Da qui l'appello che Angela Randazzo rivolgerà lunedì a Renzi. «Se come sembra è intenzione di questo governo investire sulla scuola per rilanciare il futuro della nostra nazione, chiediamo che ci siano investimenti mirati alla crescita della qualità del personale e che si faccia una mappatura e un riconoscimento delle istanze dei singoli territori».
Le telecamere lunedì entreranno dunque nelle classi e la Randazzo mostrerà a Renzi con orgoglio le Lim (le lavagne interattive multimediali, ndr), presenti in ogni aula della secondaria di primo grado, ma la dirigente spera di avere il tempo per spiegare al premier che le Lim senza l'Adsl servono a poco e i costi della connessione sono tutti a carico della scuola.

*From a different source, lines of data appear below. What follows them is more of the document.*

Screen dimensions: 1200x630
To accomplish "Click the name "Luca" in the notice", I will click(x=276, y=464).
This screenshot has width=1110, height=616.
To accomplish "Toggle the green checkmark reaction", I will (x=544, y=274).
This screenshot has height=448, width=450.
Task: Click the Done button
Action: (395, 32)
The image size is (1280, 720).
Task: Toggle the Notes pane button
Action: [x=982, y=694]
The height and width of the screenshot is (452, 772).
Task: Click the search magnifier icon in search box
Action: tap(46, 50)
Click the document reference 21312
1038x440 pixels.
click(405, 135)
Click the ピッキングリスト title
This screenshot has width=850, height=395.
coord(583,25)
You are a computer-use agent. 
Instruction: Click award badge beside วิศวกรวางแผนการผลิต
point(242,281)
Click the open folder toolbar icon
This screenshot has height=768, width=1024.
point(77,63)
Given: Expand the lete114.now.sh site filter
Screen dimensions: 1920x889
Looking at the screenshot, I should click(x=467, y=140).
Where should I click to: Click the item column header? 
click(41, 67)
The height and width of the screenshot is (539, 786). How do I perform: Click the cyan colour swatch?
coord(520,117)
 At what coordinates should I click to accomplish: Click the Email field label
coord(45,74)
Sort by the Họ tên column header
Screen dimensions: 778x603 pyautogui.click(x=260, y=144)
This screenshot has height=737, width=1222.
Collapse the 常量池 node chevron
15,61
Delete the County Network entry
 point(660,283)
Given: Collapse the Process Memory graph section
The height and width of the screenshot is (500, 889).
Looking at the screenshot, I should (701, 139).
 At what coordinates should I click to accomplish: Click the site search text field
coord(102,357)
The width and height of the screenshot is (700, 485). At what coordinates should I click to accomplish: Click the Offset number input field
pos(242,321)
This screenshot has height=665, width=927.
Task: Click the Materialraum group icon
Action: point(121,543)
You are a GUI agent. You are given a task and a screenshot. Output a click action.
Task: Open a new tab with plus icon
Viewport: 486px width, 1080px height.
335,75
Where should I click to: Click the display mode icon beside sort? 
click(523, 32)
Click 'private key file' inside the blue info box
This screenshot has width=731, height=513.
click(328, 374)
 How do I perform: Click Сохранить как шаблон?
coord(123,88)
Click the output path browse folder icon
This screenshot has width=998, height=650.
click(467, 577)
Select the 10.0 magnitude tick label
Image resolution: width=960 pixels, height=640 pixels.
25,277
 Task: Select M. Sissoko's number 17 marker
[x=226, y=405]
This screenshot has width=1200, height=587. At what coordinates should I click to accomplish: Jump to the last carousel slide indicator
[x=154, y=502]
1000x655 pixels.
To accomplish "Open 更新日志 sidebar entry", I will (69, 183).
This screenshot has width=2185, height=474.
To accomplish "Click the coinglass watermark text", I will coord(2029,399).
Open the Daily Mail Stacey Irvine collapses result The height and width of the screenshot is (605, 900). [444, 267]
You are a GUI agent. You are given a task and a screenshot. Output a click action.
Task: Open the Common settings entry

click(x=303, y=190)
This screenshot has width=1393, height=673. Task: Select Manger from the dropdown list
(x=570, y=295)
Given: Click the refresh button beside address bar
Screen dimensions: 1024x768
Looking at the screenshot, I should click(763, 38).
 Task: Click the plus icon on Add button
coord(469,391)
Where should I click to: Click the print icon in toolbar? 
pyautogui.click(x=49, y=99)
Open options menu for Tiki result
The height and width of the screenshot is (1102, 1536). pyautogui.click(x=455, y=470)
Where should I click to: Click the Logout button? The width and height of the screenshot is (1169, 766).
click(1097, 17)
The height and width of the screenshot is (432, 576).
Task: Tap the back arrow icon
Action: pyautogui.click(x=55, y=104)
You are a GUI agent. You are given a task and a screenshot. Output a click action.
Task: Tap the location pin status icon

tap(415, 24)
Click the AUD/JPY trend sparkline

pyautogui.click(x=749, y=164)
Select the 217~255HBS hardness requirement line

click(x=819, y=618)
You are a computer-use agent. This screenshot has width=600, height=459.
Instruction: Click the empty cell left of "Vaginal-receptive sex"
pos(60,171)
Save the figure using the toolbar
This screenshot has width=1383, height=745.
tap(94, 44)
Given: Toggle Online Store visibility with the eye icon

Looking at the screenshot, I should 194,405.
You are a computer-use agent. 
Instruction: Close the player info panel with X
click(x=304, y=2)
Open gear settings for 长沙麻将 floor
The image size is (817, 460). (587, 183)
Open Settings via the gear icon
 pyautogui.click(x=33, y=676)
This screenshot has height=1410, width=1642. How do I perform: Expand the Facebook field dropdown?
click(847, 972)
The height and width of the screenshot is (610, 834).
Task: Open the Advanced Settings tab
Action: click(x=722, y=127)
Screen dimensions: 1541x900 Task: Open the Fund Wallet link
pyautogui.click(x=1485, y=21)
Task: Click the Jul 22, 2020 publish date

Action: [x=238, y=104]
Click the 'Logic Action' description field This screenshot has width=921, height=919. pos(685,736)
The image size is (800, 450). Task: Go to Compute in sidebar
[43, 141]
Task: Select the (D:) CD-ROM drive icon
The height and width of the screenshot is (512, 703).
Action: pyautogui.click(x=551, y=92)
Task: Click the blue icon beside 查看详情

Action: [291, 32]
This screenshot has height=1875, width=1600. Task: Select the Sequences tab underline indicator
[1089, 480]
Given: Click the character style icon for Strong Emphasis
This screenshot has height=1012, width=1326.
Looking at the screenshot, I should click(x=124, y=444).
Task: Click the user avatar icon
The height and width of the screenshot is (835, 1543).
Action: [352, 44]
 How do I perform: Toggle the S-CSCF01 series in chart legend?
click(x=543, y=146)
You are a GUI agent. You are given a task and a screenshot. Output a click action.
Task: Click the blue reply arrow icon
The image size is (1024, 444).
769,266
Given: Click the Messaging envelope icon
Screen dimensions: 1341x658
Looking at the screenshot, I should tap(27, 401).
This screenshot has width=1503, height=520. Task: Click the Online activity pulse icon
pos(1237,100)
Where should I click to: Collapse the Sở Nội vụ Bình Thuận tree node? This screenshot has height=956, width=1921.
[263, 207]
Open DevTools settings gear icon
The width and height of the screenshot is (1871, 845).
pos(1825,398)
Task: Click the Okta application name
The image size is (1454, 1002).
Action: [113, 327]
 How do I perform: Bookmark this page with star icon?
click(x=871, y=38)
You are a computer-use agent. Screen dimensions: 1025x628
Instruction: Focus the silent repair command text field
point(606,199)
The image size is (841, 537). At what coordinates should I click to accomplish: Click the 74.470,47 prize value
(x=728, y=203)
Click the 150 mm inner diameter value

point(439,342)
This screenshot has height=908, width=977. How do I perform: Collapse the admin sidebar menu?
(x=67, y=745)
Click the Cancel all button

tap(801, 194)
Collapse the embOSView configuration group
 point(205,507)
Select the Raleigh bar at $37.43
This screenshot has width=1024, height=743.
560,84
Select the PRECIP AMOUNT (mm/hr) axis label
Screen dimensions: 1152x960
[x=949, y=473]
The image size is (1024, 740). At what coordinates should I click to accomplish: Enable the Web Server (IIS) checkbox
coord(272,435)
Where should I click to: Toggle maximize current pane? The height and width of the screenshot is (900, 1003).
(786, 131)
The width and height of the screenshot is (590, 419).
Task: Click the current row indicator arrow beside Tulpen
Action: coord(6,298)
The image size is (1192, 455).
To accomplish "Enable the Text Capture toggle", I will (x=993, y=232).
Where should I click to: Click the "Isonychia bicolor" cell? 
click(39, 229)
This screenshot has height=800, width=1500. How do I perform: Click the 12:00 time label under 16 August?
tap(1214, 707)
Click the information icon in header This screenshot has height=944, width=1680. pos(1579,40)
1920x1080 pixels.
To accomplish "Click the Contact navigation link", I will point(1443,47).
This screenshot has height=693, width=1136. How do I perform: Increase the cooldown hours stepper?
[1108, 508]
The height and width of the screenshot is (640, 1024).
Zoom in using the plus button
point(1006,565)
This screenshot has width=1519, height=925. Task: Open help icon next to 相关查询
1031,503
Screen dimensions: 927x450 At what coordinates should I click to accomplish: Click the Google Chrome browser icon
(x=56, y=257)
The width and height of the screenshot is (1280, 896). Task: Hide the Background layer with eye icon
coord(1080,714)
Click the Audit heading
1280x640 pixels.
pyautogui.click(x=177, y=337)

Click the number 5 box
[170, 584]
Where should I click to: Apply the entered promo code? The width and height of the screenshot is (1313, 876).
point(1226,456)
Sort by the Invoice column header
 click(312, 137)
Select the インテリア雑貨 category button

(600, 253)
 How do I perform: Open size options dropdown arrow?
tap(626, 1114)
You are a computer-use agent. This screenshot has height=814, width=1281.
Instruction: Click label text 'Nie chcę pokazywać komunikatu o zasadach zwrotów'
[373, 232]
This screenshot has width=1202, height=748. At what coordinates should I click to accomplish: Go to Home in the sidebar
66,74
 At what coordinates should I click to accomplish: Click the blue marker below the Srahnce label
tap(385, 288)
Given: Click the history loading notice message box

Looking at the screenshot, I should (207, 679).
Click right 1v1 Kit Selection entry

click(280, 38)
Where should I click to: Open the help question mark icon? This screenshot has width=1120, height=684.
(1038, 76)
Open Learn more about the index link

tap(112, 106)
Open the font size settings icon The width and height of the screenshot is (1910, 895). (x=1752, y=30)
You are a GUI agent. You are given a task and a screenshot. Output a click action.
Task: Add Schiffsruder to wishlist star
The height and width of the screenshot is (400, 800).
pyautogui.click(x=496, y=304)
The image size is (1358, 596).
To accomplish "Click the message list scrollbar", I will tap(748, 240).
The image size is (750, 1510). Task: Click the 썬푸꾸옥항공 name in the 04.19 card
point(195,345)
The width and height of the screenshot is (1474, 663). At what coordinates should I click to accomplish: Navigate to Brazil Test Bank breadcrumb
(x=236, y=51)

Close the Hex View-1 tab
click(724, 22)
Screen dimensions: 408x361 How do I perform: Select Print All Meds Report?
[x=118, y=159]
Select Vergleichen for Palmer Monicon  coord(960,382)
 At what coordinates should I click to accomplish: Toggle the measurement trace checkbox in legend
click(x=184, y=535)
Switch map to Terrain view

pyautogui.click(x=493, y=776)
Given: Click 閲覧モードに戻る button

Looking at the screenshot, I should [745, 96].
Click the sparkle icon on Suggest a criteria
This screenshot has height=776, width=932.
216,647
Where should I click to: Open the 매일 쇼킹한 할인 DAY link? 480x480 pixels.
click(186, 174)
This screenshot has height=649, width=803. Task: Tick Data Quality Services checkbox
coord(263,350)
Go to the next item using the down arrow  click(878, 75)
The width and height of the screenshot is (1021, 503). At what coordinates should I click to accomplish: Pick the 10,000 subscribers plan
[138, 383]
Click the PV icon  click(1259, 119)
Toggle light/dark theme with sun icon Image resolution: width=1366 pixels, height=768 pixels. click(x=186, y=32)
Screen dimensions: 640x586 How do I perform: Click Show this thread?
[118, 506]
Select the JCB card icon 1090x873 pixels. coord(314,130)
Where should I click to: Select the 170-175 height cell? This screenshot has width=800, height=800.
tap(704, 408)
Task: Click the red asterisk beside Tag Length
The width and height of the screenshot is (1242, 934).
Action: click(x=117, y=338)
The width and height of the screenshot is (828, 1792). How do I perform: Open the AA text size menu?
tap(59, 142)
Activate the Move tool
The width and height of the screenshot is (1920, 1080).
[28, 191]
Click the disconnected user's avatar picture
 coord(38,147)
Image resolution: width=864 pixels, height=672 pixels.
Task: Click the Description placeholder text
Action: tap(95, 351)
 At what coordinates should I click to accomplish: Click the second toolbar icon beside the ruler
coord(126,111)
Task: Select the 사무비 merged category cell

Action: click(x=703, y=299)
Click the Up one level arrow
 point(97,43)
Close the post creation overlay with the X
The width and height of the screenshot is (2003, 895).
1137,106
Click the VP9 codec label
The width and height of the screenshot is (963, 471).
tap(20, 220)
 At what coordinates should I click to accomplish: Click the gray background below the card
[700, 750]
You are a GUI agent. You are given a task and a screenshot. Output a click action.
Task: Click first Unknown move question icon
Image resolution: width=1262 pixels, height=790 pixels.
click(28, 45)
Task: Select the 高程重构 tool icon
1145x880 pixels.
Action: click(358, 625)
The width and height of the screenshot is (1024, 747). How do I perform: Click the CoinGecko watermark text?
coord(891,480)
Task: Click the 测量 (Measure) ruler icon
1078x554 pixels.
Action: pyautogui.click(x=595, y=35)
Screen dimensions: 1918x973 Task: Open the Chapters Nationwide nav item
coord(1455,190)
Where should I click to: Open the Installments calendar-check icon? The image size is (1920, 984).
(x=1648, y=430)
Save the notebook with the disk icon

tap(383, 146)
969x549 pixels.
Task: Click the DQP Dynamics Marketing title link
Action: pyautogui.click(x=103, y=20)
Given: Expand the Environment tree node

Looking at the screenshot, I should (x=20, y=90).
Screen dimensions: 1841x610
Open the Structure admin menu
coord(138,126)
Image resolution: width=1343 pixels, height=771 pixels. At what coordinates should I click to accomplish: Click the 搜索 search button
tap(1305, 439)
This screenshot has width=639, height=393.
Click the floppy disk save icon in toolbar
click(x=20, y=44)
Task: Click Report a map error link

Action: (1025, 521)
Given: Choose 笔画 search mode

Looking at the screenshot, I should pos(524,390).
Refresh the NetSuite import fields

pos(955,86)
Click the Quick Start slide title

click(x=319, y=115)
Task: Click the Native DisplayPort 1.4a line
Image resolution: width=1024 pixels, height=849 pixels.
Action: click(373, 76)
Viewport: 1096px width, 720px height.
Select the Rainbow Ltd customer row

E poi le Lim non bastano. Uno dei plessi, quello della scuola dell'infanzia, è in locali in affitto, dove i bambini sono costretti a frequentare a tempo ridotto, perchè non ci sono gli spazi per la mensa. «Se vogliamo una scuolabella, come la vuole Renzi - dice la Randazzo - dobbiamo partire dai luoghi che devono essere a misura di bambino».